We are given that the points (1,2) and (0, 3) are on the graph of f(x)=ax^2+x+c.

We can write the following equations:

3 = a*0 + 0 + c = c

and 2 = a +1 +c = a + c + 1

Now from the first equation we have c = 3.

Substitute this in 2 = a +1 +c

=> 2 = a + 1 + 3

=> a = -2

**Therefore the real numbers a and c are a = -2 and c = 3.**

To determine the real numbers a, c if the points (1;2) and (0;3) are on the graph of f(x)=ax^2+x+c.

(1,2) is on ax^2+x+c.

=> f(1) = a*1^2+1+c = 2.

Or a+1+c = 2

a+c = 2-1= 1.

a+c = 1......(1)

(0,3) is on ax^2+x+c.

=> f(0) = a*0^2+0+c = 3.

=> c = 3....(2)

We put c = 3 in (1): a+c = 1. Or a+3 = 1. So a = 1-3 = -2.

**Therefore a = -2, c = 3.**

So ax^2+x+c = -2x^2+x+3.

If the graph of the function f(x) is passing through the given points, then the coordinates of these points have to verify the expression of the function.

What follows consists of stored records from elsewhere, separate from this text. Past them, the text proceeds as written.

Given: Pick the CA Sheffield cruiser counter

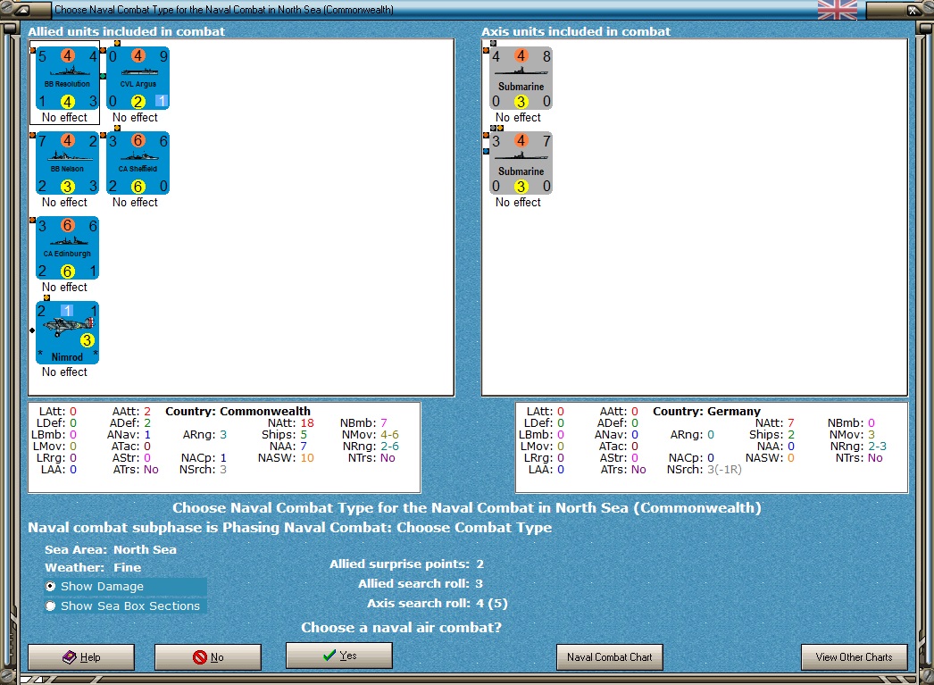Looking at the screenshot, I should click(x=138, y=163).
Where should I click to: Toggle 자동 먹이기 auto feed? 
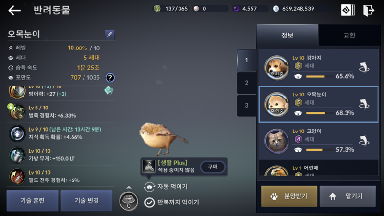[x=149, y=187]
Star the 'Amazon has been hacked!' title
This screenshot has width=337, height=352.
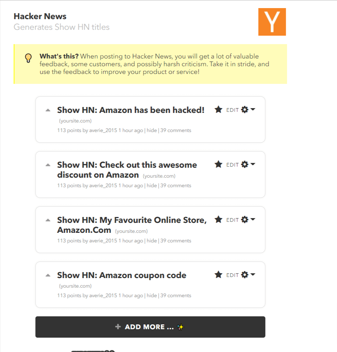[x=218, y=110]
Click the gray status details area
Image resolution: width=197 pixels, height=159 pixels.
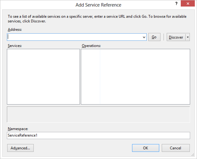[x=98, y=115]
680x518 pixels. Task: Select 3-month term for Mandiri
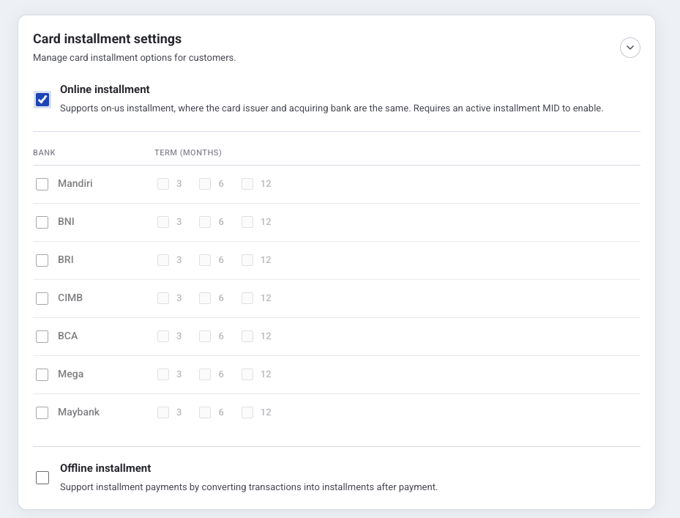[x=163, y=184]
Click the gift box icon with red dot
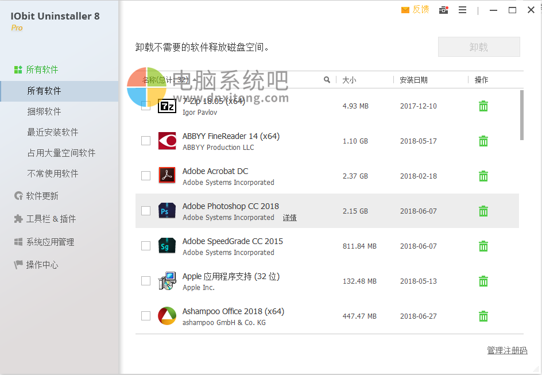Screen dimensions: 542x375 click(443, 10)
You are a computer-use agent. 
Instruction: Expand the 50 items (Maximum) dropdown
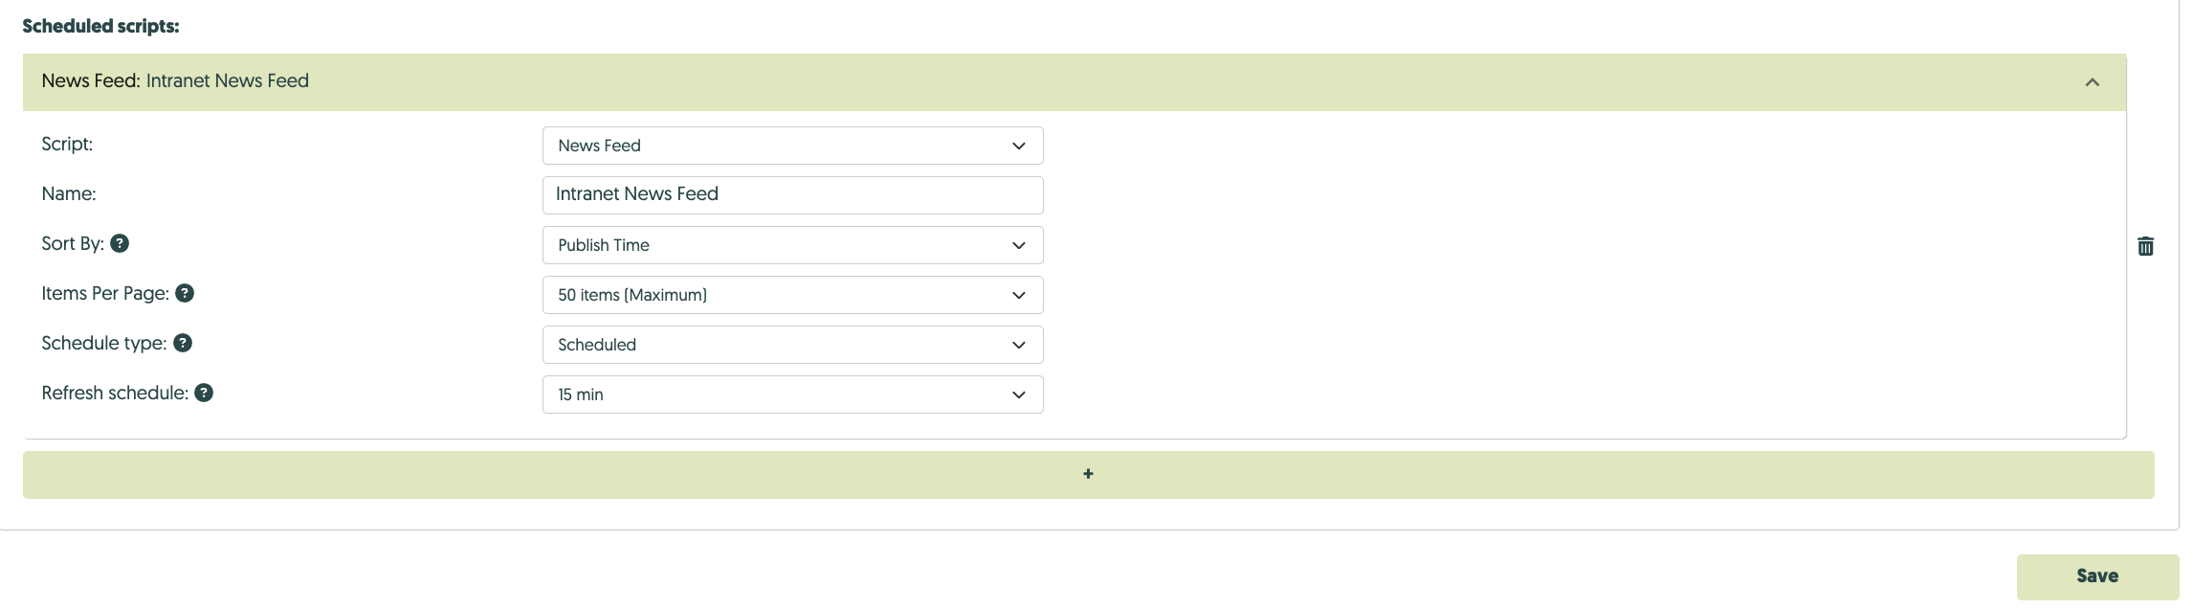[x=791, y=295]
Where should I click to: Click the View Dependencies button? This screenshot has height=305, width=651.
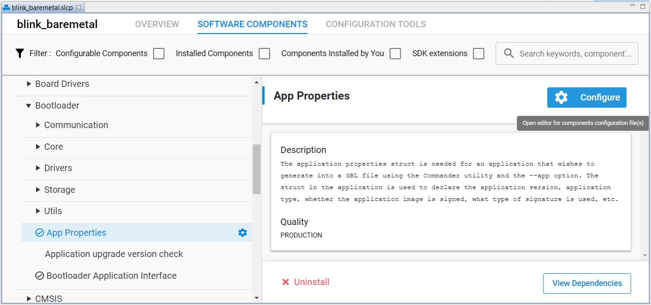587,283
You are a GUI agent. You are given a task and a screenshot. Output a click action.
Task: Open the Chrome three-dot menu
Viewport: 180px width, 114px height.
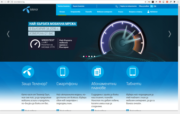pos(178,2)
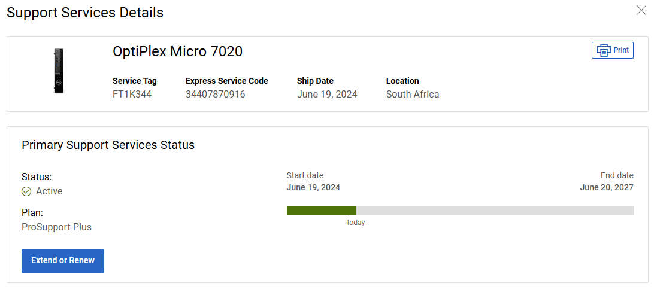Click the South Africa location value
Image resolution: width=657 pixels, height=289 pixels.
pos(412,94)
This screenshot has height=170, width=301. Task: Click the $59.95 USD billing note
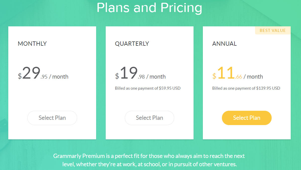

The point A(1 , 2) is on the graph if and only if:

f(1) = 2

We'll substitute x by 1:

f(1) = a + 1 + c

a + 1 + c = 2

The point B(0 , 3) is on the graph if and only if:

f(0) = 3

We'll substitute x by 0:

f(0) = c

**c = 3**

We'll substitute c = 3 in:

a + 1 + c = 2

a + 1 + 3 = 2

We'll subtract 4 both sides:

a = 2 - 4

**a = -2**

**The expression of f(x) is: ****f(x) = -2x^2 + x + 3**